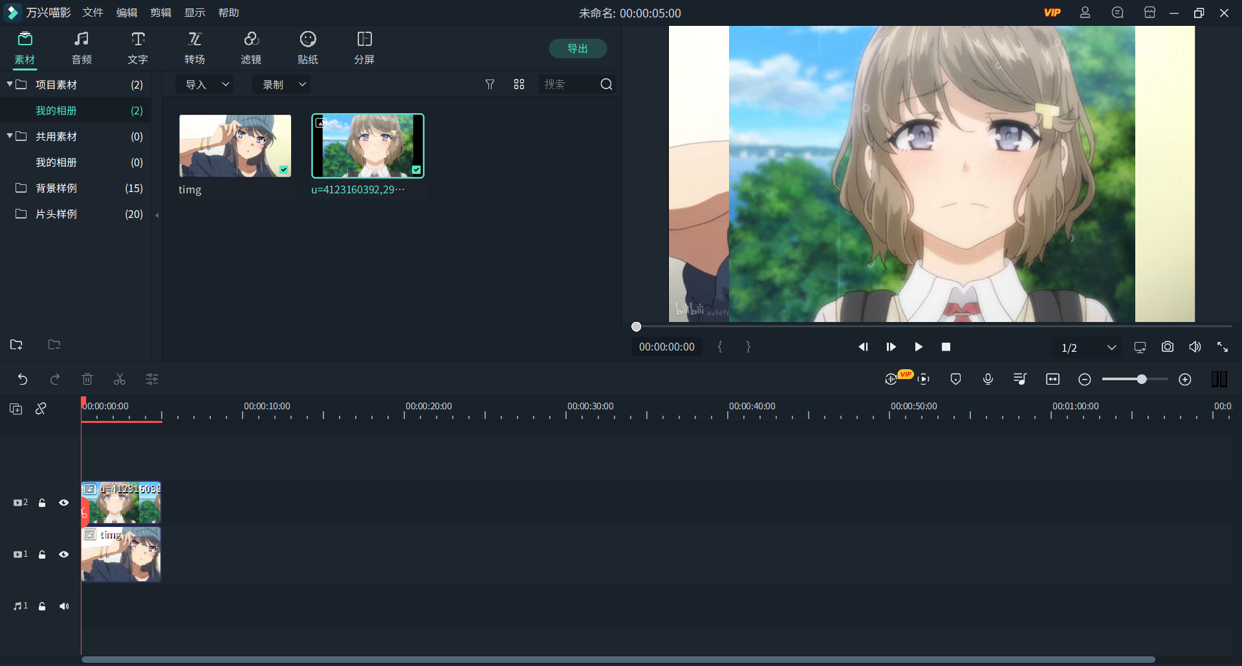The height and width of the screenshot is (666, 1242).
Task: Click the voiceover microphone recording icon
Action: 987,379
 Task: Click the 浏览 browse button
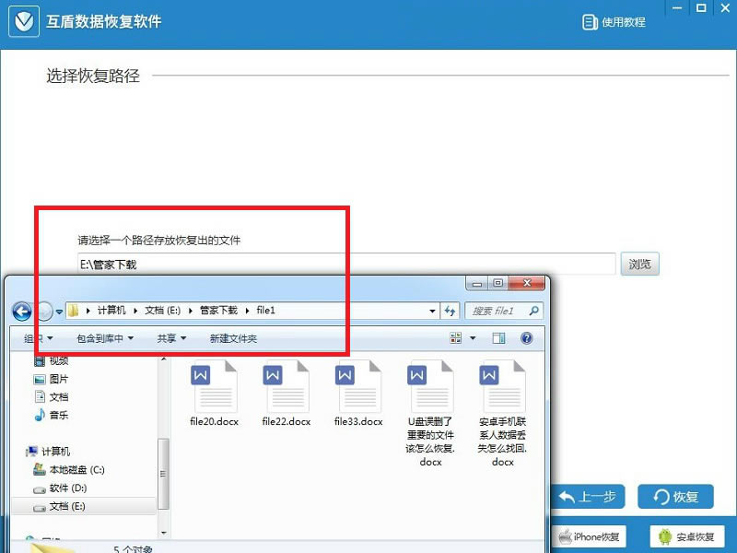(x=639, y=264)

--

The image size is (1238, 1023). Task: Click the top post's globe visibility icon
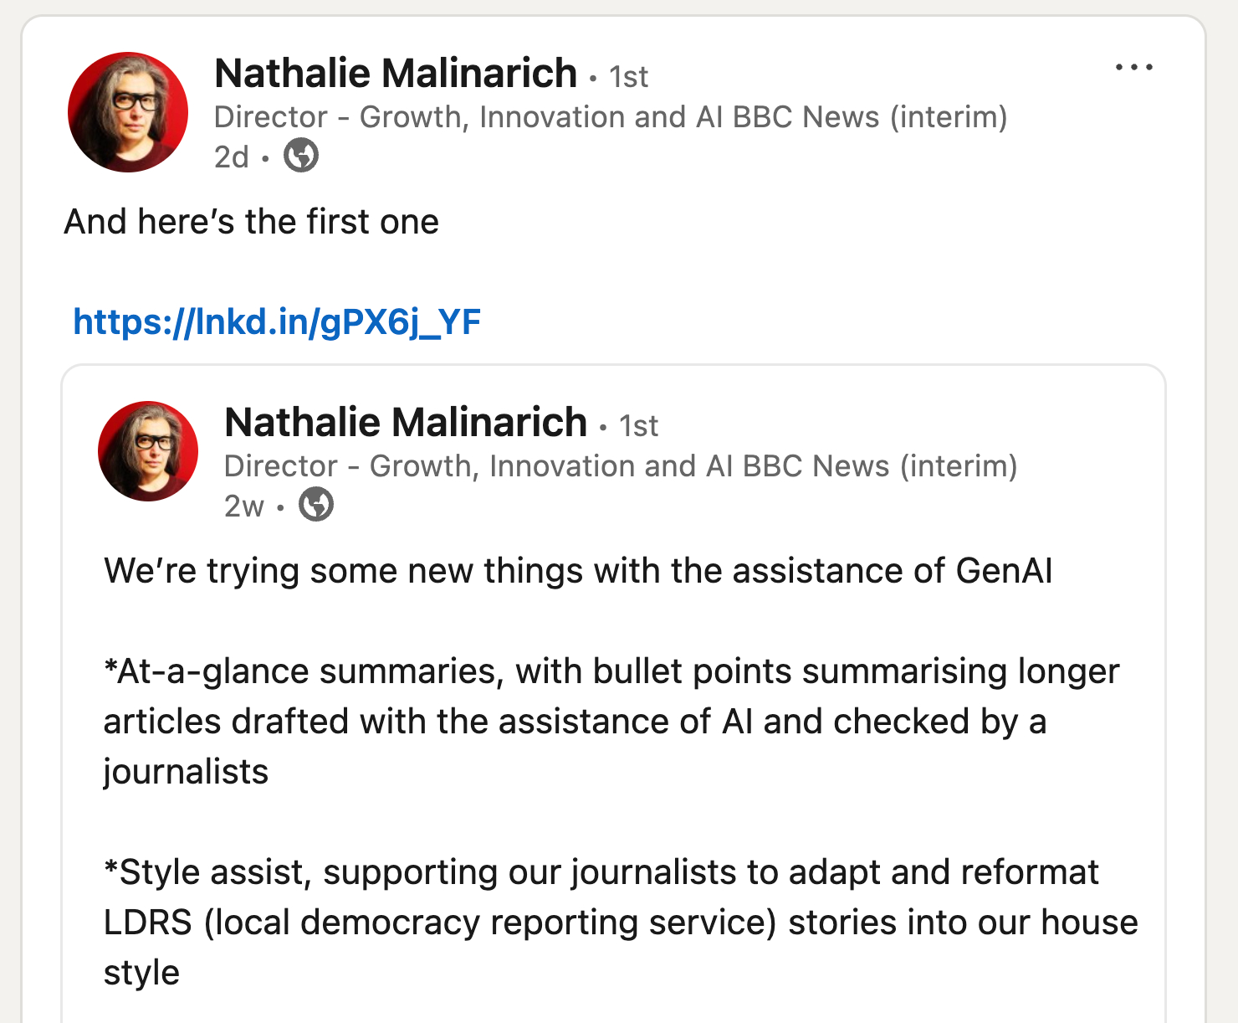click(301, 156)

--

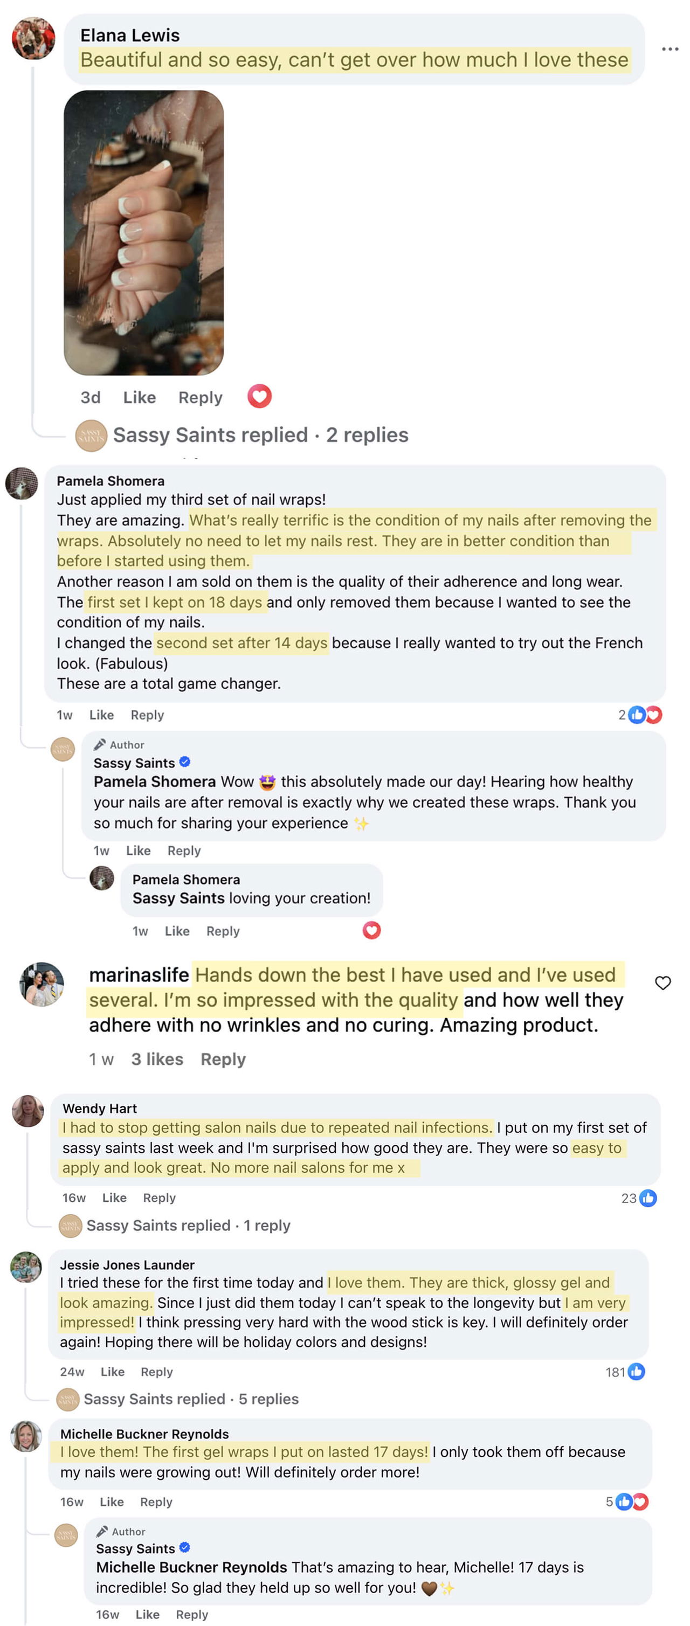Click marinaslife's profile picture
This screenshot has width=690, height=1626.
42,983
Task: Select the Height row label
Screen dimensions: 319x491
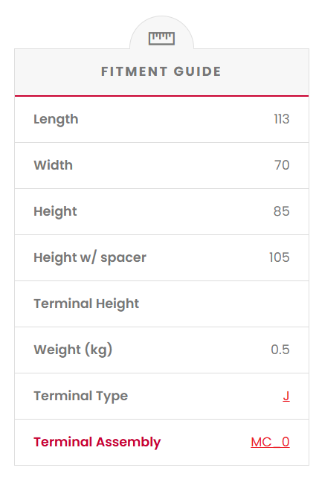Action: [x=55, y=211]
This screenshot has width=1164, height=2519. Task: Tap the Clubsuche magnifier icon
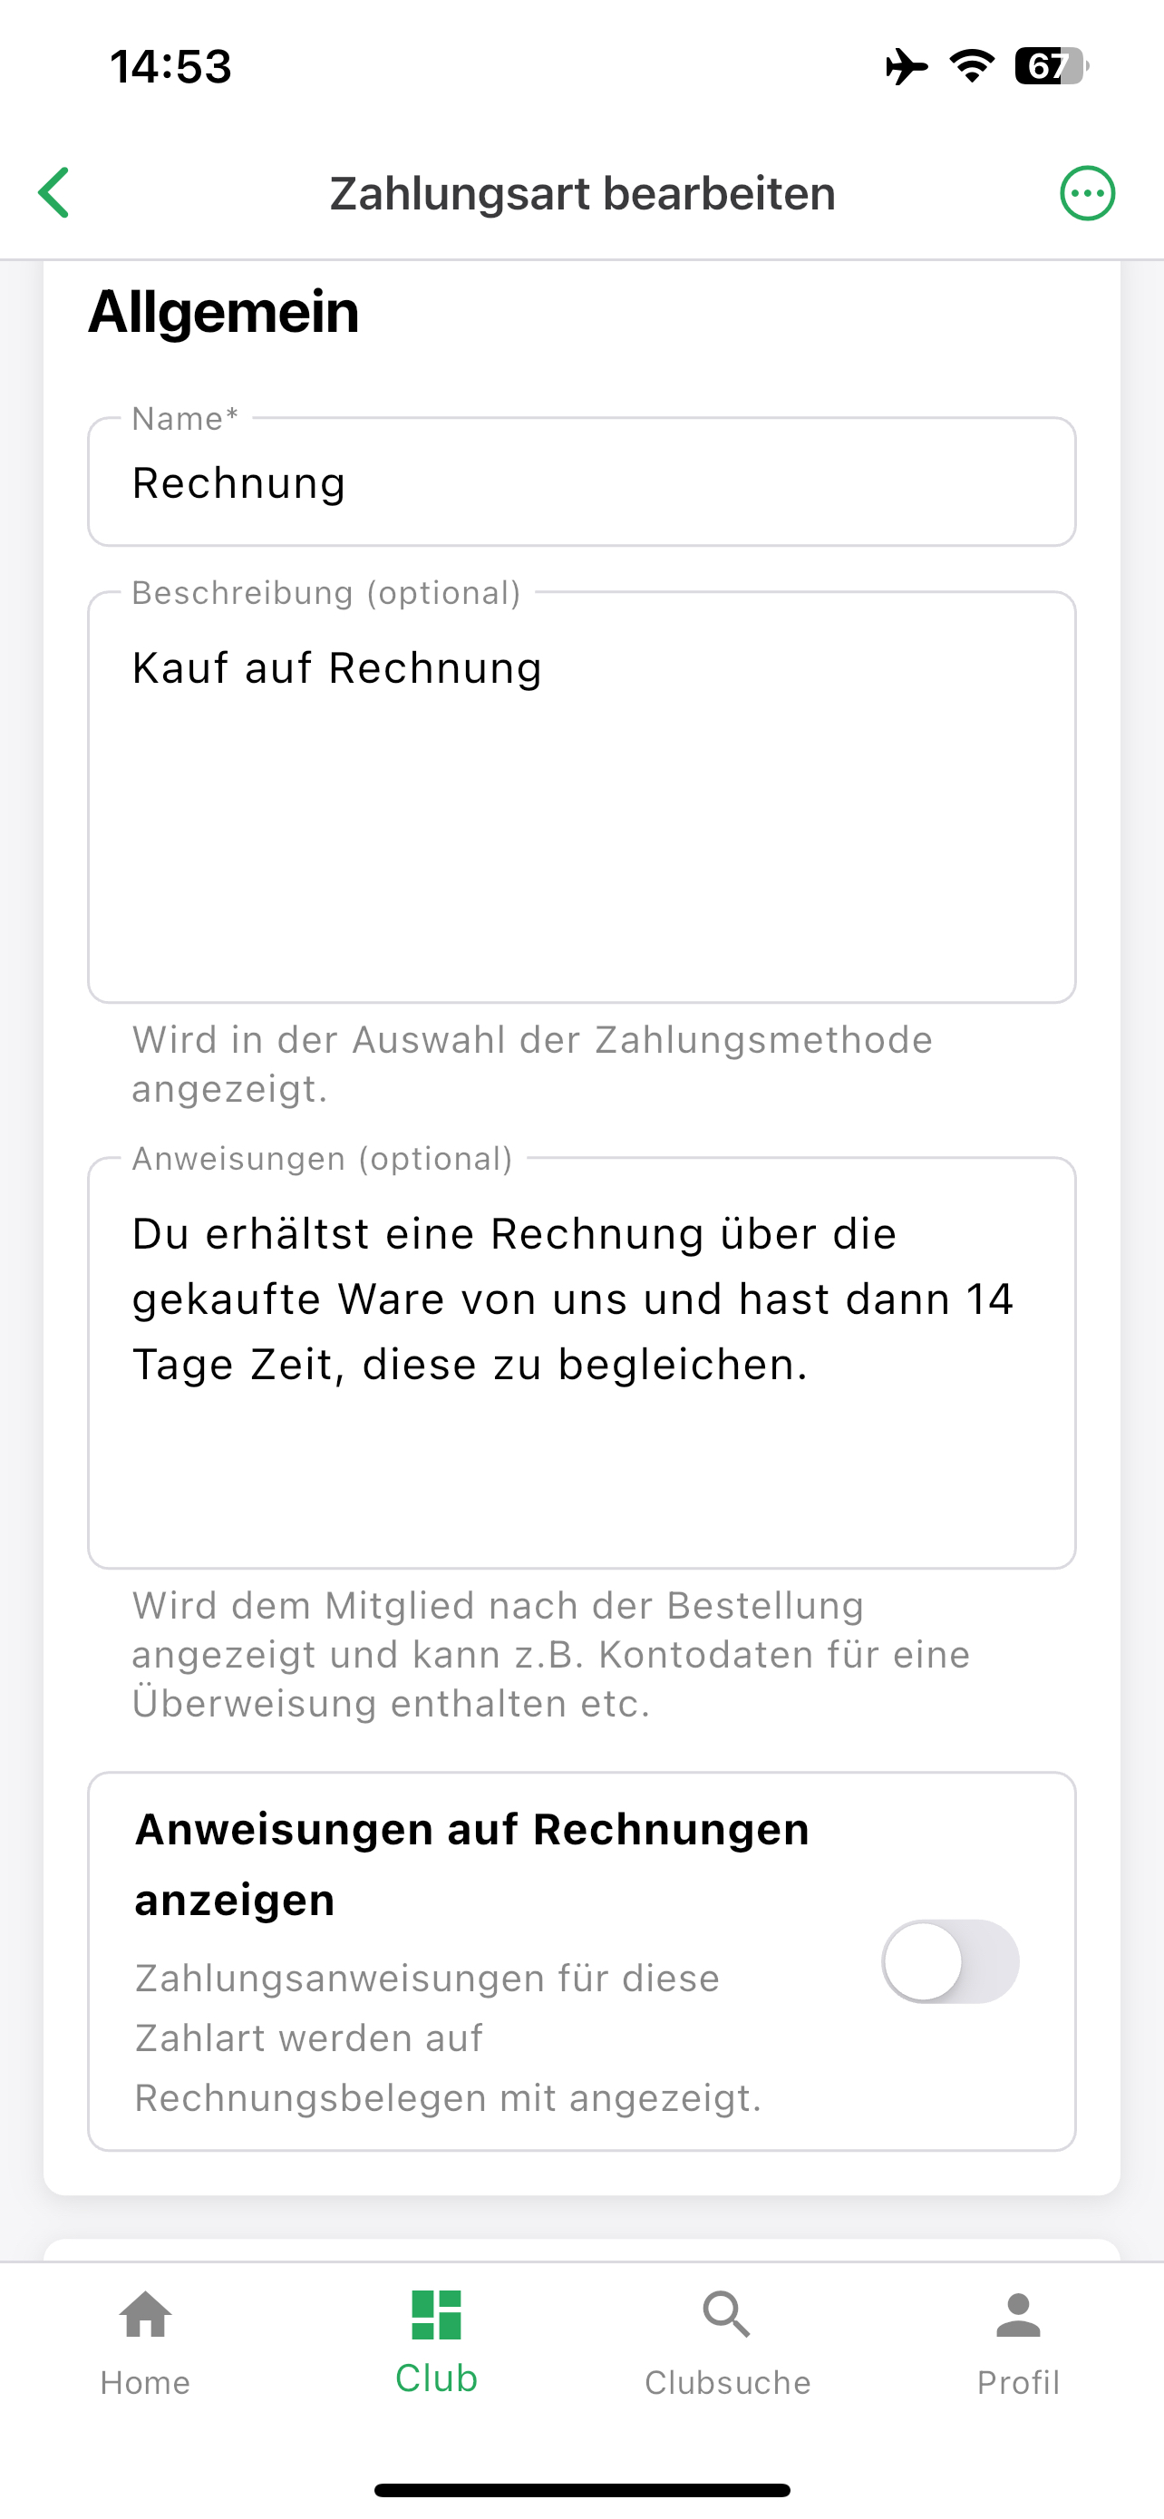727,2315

> _INSTRUCTIONS FOR THE TASK_: Please copy the rows verbatim, beginning at the line that contains "The image size" and stopping after the line that contains "click(301, 156)". Leave out the pictures.

> _COMPLETED TASK_:
The image size is (1238, 1023). Task: Click the top post's globe visibility icon
click(301, 156)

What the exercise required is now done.